Text provided
..........
Rodriguez is essentially saying you can remove the 156 homers he hit as a Ranger and the 2003 AL MVP award he won. He is sacrificing them, like amputating a leg infected with gangrene as a way to save the whole body, which in his case is still the body of work of an undeniable Hall of Famer.

Will this work? Will Rodriguez salvage big chunks of his reputation and statistical legitimacy by telling Peter Gammons of ESPN that he was a steroid cheat for just a three-year period, 2001-03?

The answer does not come from a single attempt at absolution. It comes with further exploration of Rodriguez’s past and how he handles the future.

Remember, his credibility already is dubious. He lied to Katie Couric in 2007 in saying he never used illegal performance enhancers, and to many reporters – me included – who directly asked him these questions over the past few years. So could he be spinning again, trying to blunt as much of his dirty drug history as possible? You bet.

A-Rod always mulls over which words will make him look best. So you can bet he was coached like crazy for this ESPN interview. His first answer to Gammons sounded rehearsed, as if he were readying a one-man show for Broadway.

And the most passionate he was in the 30-plus-minute interview was in attacking the motives and tactics of Sports Illustrated reporter Selena Roberts, who broke the story about A-Rod’s 2003 failed steroid test. She quickly and convincingly repudiated his contentions, leaving the impression A-Rod was being disingenuous on the most important day of his life in which he needed to be totally truthful.
..........
Given data
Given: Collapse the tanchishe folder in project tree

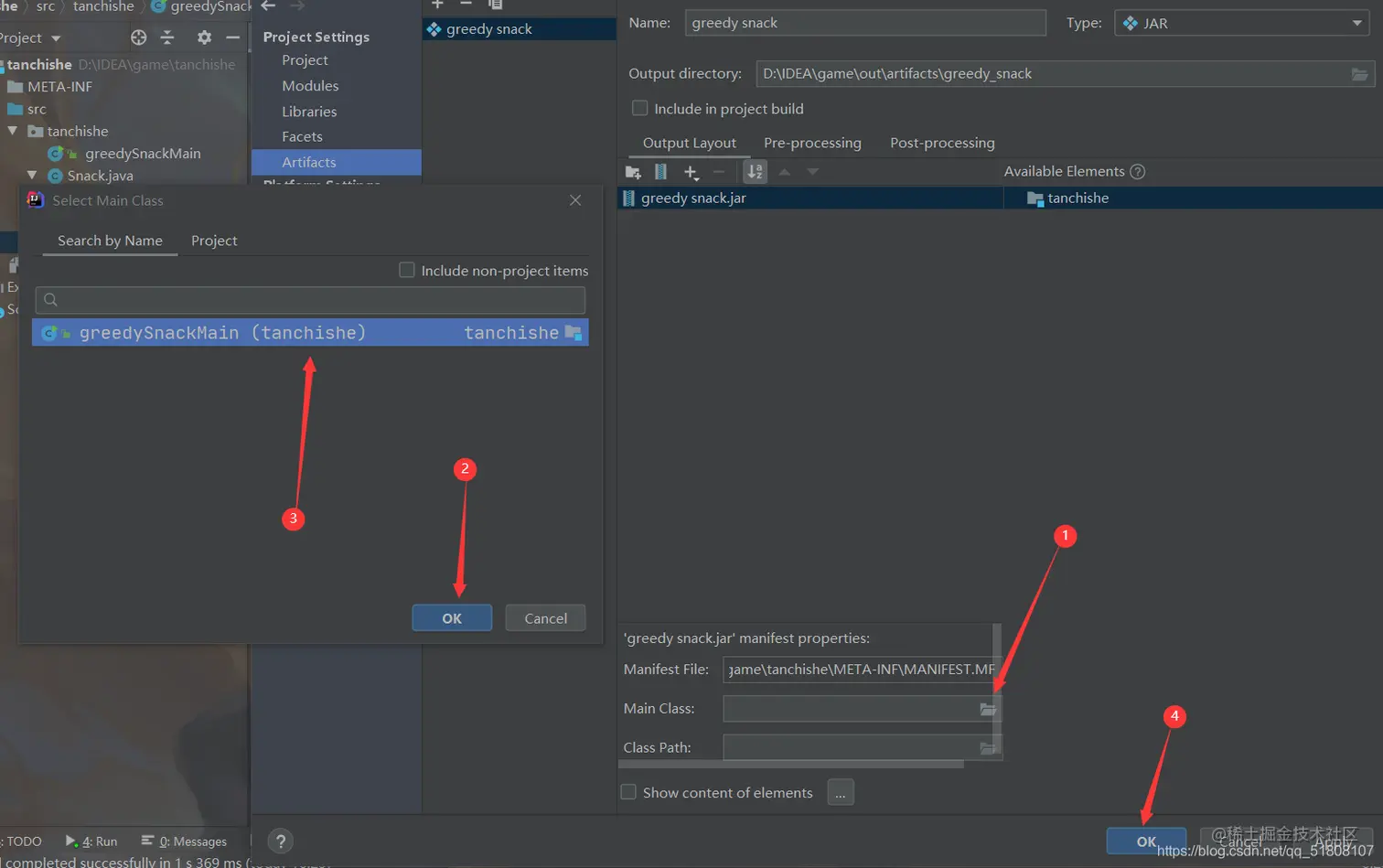Looking at the screenshot, I should pyautogui.click(x=13, y=131).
..........
Try it
In the text on Rodriguez's steroid admission, rewrite the part that opens with the words containing "A-Rod always mulls" and closes with "show for Broadway.", changing "coached" to "prepped".

Finished exercise
A-Rod always mulls over which words will make him look best. So you can bet he was prepped like crazy for this ESPN interview. His first answer to Gammons sounded rehearsed, as if he were readying a one-man show for Broadway.